In Mosul and Falluja, the resistance groups are different again. Here, most identify themselves with Islamist organisations such as the Muslim Brotherhood. Recently, there have been reports of meetings in the Jordanian capital between high-ranking members of Hamas and this section of the resistance, which has sought to learn from the experience of Hamas and its military wing, well-known for its suicide bomb attacks against Israeli targets.
This development was entirely predictable. When Mosul fell to American forces on April 11, terror and chaos spread over the city. The Pentagon promised that thousands of its soldiers would secure Mosul and prevent mass looting. I entered the city that day. By the time praying started, dozens of worshippers had gathered to hear one of Mosul's leading Sunni clerics calling for patience, but warning that if peace and security were not restored, then “the inhabitants of Mosul still have the means to resist, as this is not the promised liberation but an occupation. We will never accept Iraq becoming a second Palestine.”
Iraq is a country which has faced more than 20 years of war, and more than a decade of sanctions. The motivations of each strand of Iraqi resistance vary: the loyalists are driven by the loss of power; the nationalists by the desire to establish independence and security; the Islamists by their dream of returning political Islam to the Iraqi nation. These aspirations may be incompatible, but the focus of each group now is to fight together against the common enemy of Iraq – the occupying forces.
In some areas at least, this common interest has a structural expression. In the back streets of Mosul, soon after the fall of the city, I came face to face with a group of armed men, shouting and firing shots in different directions. I asked who they were: some introduced themselves as former Ba'athists, others said they belonged to Islamist organisations. Though ideologically worlds apart, they explained that they all took their orders from the same committee in the city, which was headed by a group of religious leaders. I later found there were similar relationships in Falluja and Samarra.

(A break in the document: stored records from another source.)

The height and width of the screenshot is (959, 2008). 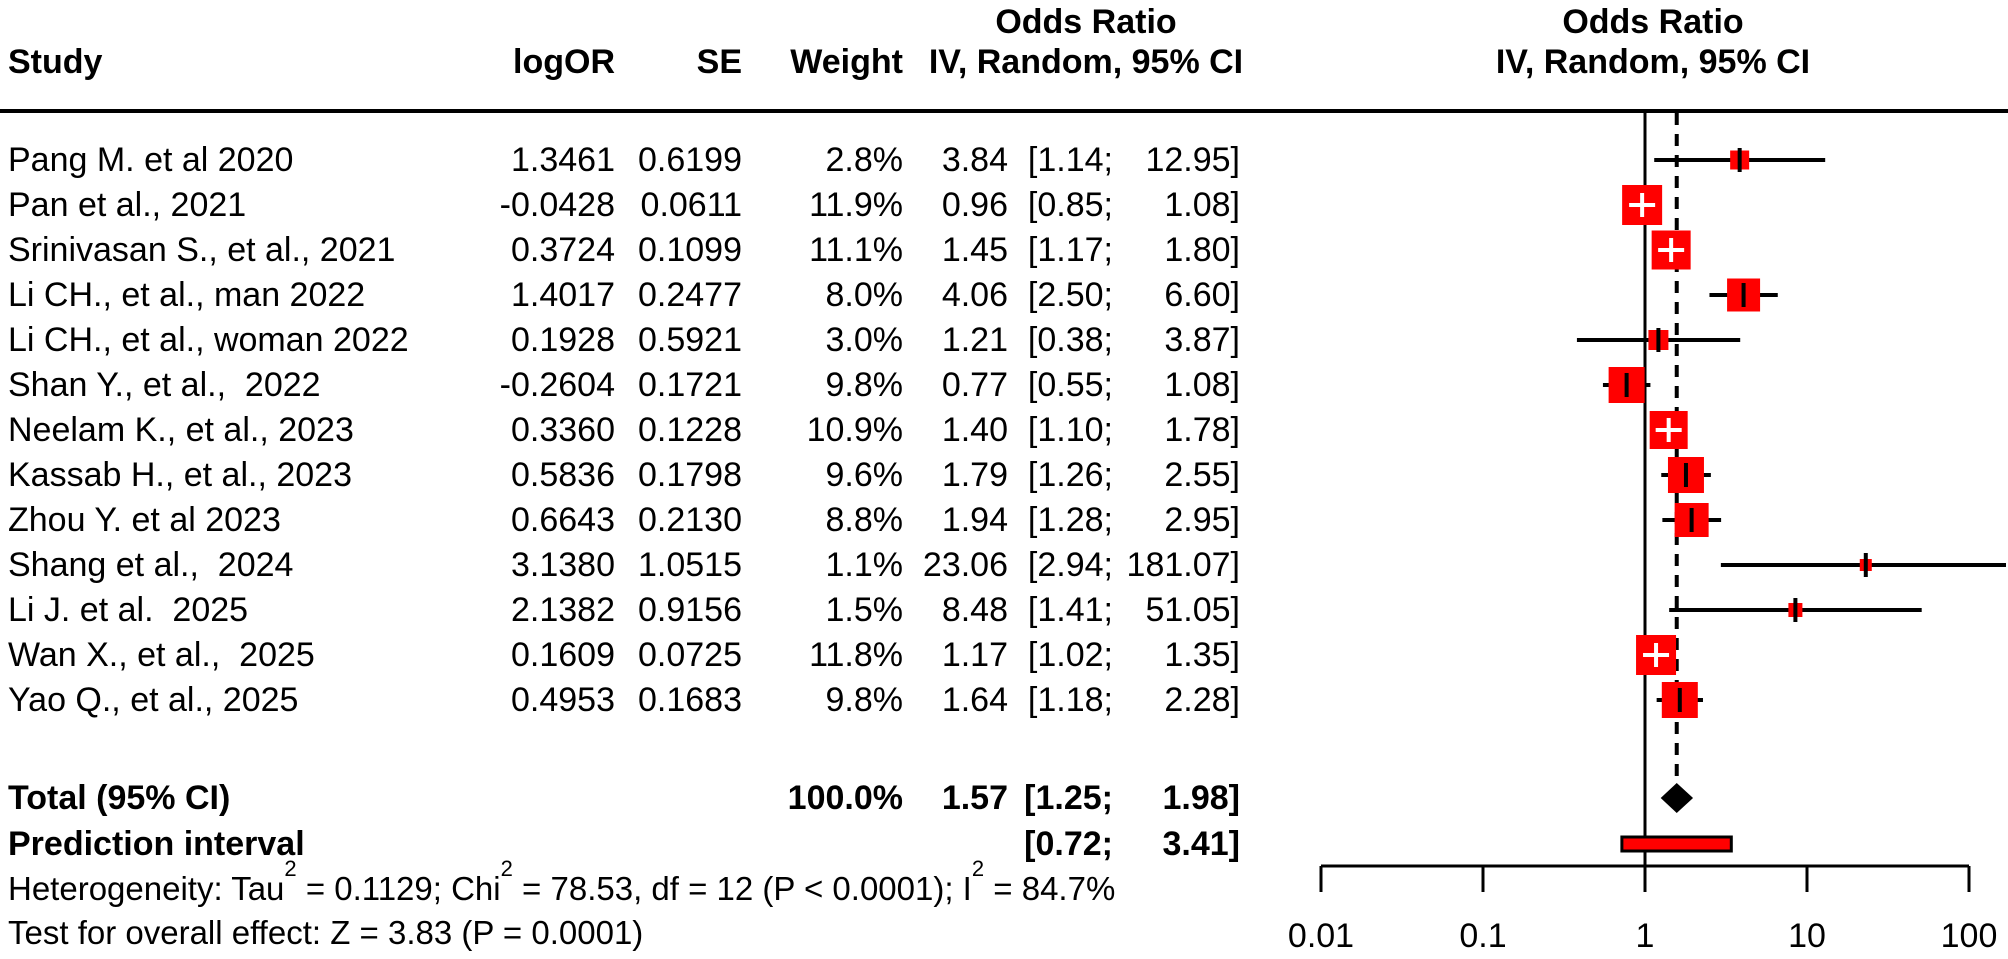 I want to click on ci-low-cell: [0.85;, so click(x=1070, y=205).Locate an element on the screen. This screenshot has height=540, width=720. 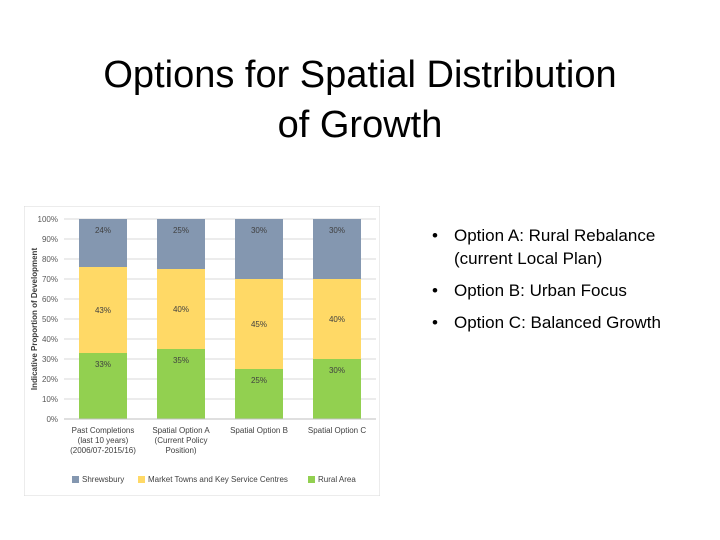
bullet-text: Option A: Rural Rebalance is located at coordinates (555, 236).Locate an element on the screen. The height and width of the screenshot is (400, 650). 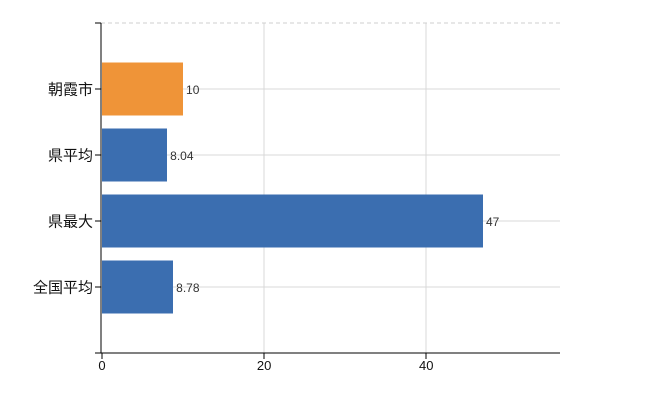
value-label: 10 is located at coordinates (193, 90).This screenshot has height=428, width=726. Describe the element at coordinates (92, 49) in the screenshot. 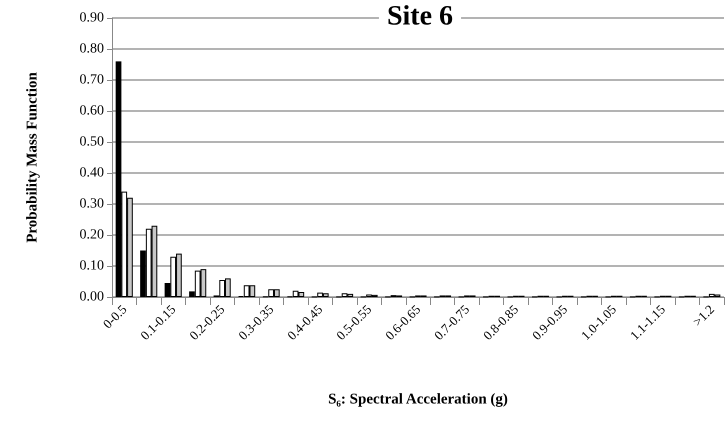

I see `y-tick-label: 0.80` at that location.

The resolve and ferocity of the Iraqi resistance has been amplified by the blunders of the American soldiers in Iraq. Coalition commanders have dealt ineptly with ground operations, and neither the British nor the Americans have come up with a clear road map for the political reconstruction of Iraq that would enable Iraqis to rule themselves.
Random road checks and house-to-house searches, often based on inaccurate information, make a bad situation worse. Culturally inappropriate behaviour – male soldiers body-searching women, for example – and collective punishments have further alienated the population and helped entrench popular support for resistance.
Given the growing number of Iraqis joining the resistance, there is a strong need for Washington and London to revise their military and political plans for post-conflict Iraq. The occupation forces are in a fragile position. If they strengthen their military presence in the face of increasing resistance, they will only alienate Iraqis yet further from their attempts to redraw the political future of Iraq – and the resistance will continue to spread. Unless there is an early withdrawal, the currently sporadic attacks in the Shia-dominated south can be expected to mushroom.
Britain and the US are currently setting the stage for a new phase of Iraqi resistance. Its members are learning fast from the experience of the region, and are already adopting new tactics. The latest of these is suicide bombing – a weapon which even the strongest counter-terrorism forces struggle to cope with.